Northumbria: Vinland
Cryo Chamber

Vinland brings Northumbria's trilogy about the Norse discovery of Canada to an elegant, often meditative, and sometimes peaceful close. Cavernous rumblings do surface in a few places on the ten-track set, but it would be misleading to characterize the material as turbulent or tumultuous. Vinland is the sound of a journey successfully completed and a destination safely reached. Having left the sea behind, the focus now shifts to exploration to take in whatever sights and sounds this new land has to offer.

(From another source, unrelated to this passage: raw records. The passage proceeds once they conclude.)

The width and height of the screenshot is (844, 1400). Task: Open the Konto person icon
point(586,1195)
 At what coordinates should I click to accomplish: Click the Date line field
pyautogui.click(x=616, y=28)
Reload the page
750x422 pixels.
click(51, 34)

Wielding guitar and bass (presumably effects-laden) and recording their improvised compositions live, Canadian soundscaping duo Jim Field and Dorian Williamson show themselves to be world-class ambient practitioners on the release. True to Cryo Chamber form, a paragraph of text offers an interpretative spur to the musical design, and consequently associated images of unmapped panoramas where winds whisper and rivers murmur emerge within the listener as the settings unfold. An occasional field recording, such as the noise of a crackling campfire in “The Wìndjigò,” intensifies the atmospheric potency of the material, and with darkness falling and creature vocalizations punctuating the air, trepidation sets in, the explorers bracing themselves for the possibility of attack.

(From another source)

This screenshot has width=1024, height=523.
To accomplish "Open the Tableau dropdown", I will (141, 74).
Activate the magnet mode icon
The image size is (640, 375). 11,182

Fear, however, is hardly the only emotion evoked. The waves of shimmer surging through “Where the Water Meets the Sky,” for instance, impart a narcotizing effect consistent with the hallucinatory daze those aboard ship might have experienced after seeing nothing from the deck for weeks, perhaps months, but sea and sky. The crushing, molten guitar slabs flooding through “New Lands, New Gods,” on the other hand, convey foreboding in suggesting the discombobulating anxiety those same explorers might have felt when first setting foot ashore and gazing upon an untamed array of rocks, trees, and mountains. Not that a prolonged stay on terra firma wouldn't introduce its own share of challenges: the eerie gloom rising from “Overwintering” hints that months spent trying to survive freezing temperatures has the capacity to generate any number of mental disfigurations. Such anxiety dissipates during the two slow-burning meditations “Still Valley” settings, where we imagine the explorers transfixed by the breathtaking splendour of the landscape.

Field and Williamson hew to their guitar-bass aesthetic throughout, though solo violin appears during the brooding title track to lend the piece a differentiating character. Many of these smoldering tracks are in the nine- to twelve-minute range and thus lend themselves to the kind of deep immersion music of this kind most benefits from, and, as with all Northumbria recordings, Vinland is best played at a high volume in order for one to be fully enveloped by its black magic.